* _FONTE_:
────────────────────
“Uno più uno fa tre”: riforma banche popolari è violazione dell’art. 45 della Costituzione - QdS

“Uno più uno fa tre”: riforma banche popolari è violazione dell’art. 45 della Costituzione

“Uno più uno fa tre”: riforma banche popolari è violazione dell’art. 45 della Costituzione

martedì 16 Giugno 2015

Il 10 aprile a S.Cataldo (Cl) l’economista Marco Vitale ha tenuto una conferenza sul credito cooperativo e sul pluralismo bancario. Il nostro ordinamento tutela la cooperazione a caratteri di mutualità. Il giurista Capelli: “Fare ricorso”

Il Consiglio della Regione Lombardia, all’inizio del mese di maggio, aveva approvato una mozione, primo firmatario Antonio Saggese, che impegnava la Giunta a presentare ricorso alla Corte Costituzionale contro la legge n. 33/2015 del 24 marzo, contenente “misure urgenti per il sistema bancario e gli investimenti”, che ha imposto a dieci banche popolari l’obbligo di trasformarsi in società per azioni. La Lombardia, nello stesso mese di maggio, ha già presentato il ricorso.
Il giurista esperto di diritto internazionale Fausto Capelli, da anni in prima linea nelle questioni giuridiche europee, precisa che “se anche la Regione Sicilia e le altre regioni italiane seguissero l’esempio lombardo, le probabilità di successo del ricorso aumenterebbero”, oltre a suggerire che sarebbe opportuno coinvolgere l’Autorità garante della concorrenza e del mercato.
Il Credito Cooperativo è un sistema a rete, la cui principale caratteristica, che lo distingue dalle tradizionali s.p.a., consiste nel perseguimento di uno scopo mutualistico, nel voto capitario, ossia “una testa, un voto”, e nel modello di s.r.l., motivo per cui i soci, in caso di fallimento e conseguente liquidazione, non ne rispondono con i propri beni personali, ma i creditori potranno soddisfarsi esclusivamente sul patrimonio sociale. Il principio del voto capitario e il fatto che ogni socio possa detenere al massimo l’1% del capitale sociale evitano la concentrazione del potere nelle mani di una maggioranza, detentore del pacchetto azionario in misura maggiore rispetto agli altri, che di conseguenza potrebbe “pilotare” il gioco assembleare, dalla nomina dei membri del Cda all’approvazione delle eventuali modifiche statutarie.
Tali caratteristiche, che da un lato limitano le prospettive di una crescita in termini quantitativi, dall’altro favoriscono uno stretto legame tra le banche in questione, all’interno delle quali rientrano le Popolari, e il territorio di appartenenza con le relative imprese che vi operano, del quale hanno interesse a favorire lo sviluppo socio-economico e occupazionale.
────────────────────
* _MATERIALE FORNITO_:

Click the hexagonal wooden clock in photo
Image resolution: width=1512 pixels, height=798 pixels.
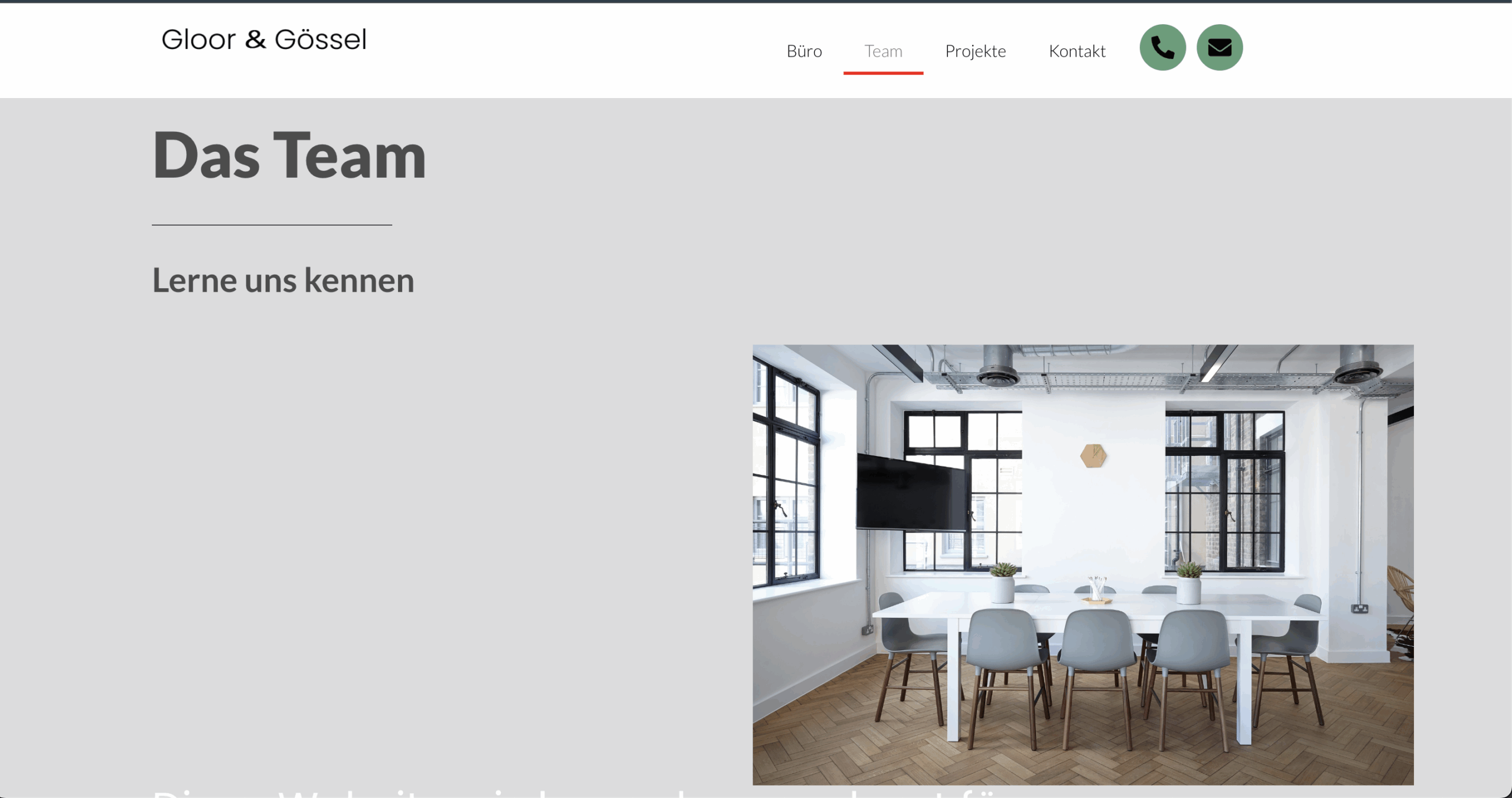1093,455
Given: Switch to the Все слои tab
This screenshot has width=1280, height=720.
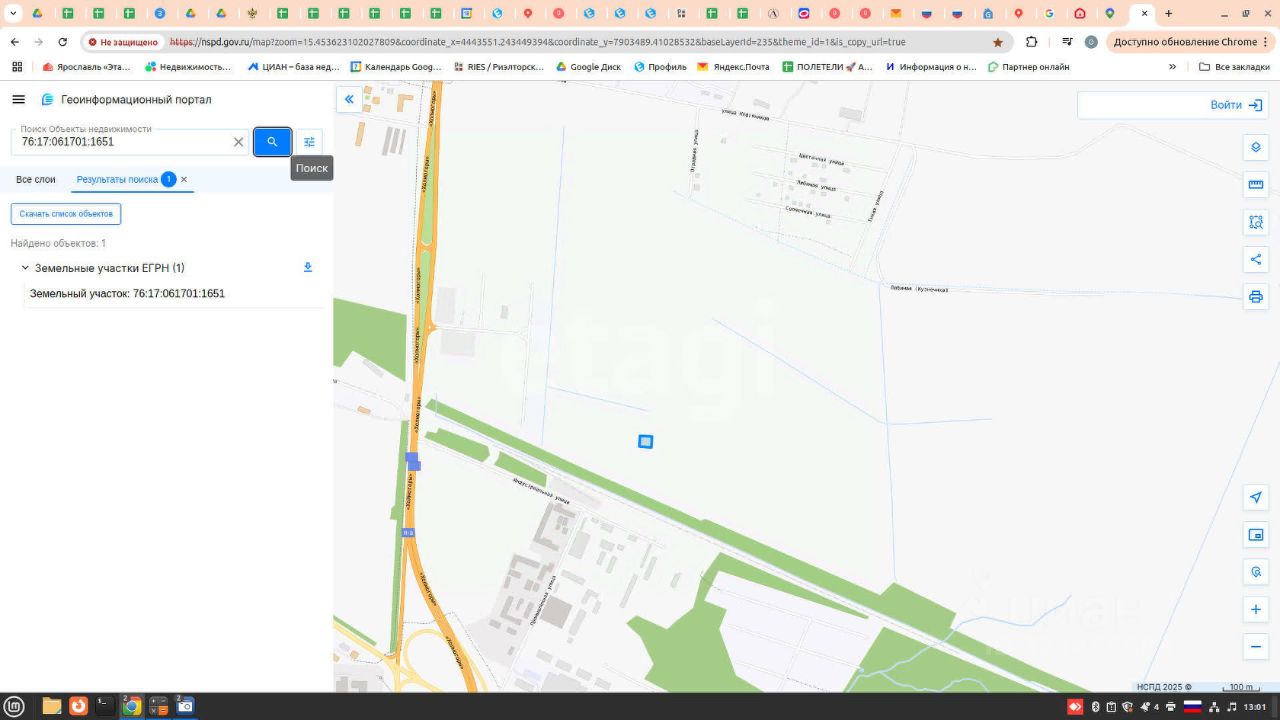Looking at the screenshot, I should 36,180.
────────────────────
* _ELENCO DEI COMPITI_:
**a.** Secondo l'articolo sulla riforma delle banche popolari, quante banche popolari sono state obbligate dalla legge n. 33/2015 a trasformarsi in società per azioni?
**b.** Duplichi le righe dell'elenco, dalla riga che contiene "Given: Switch to the Все слои tab" fino alla fine dell'elenco, estremi inclusi, omettendo le immagini.
L'articolo e l'elenco costituiscono materiali distinti tra loro.

* _RISULTATI PER COMPITO_:
**a.** Dieci banche popolari.

**b.**
Given: Switch to the Все слои tab
This screenshot has width=1280, height=720.
Looking at the screenshot, I should 36,180.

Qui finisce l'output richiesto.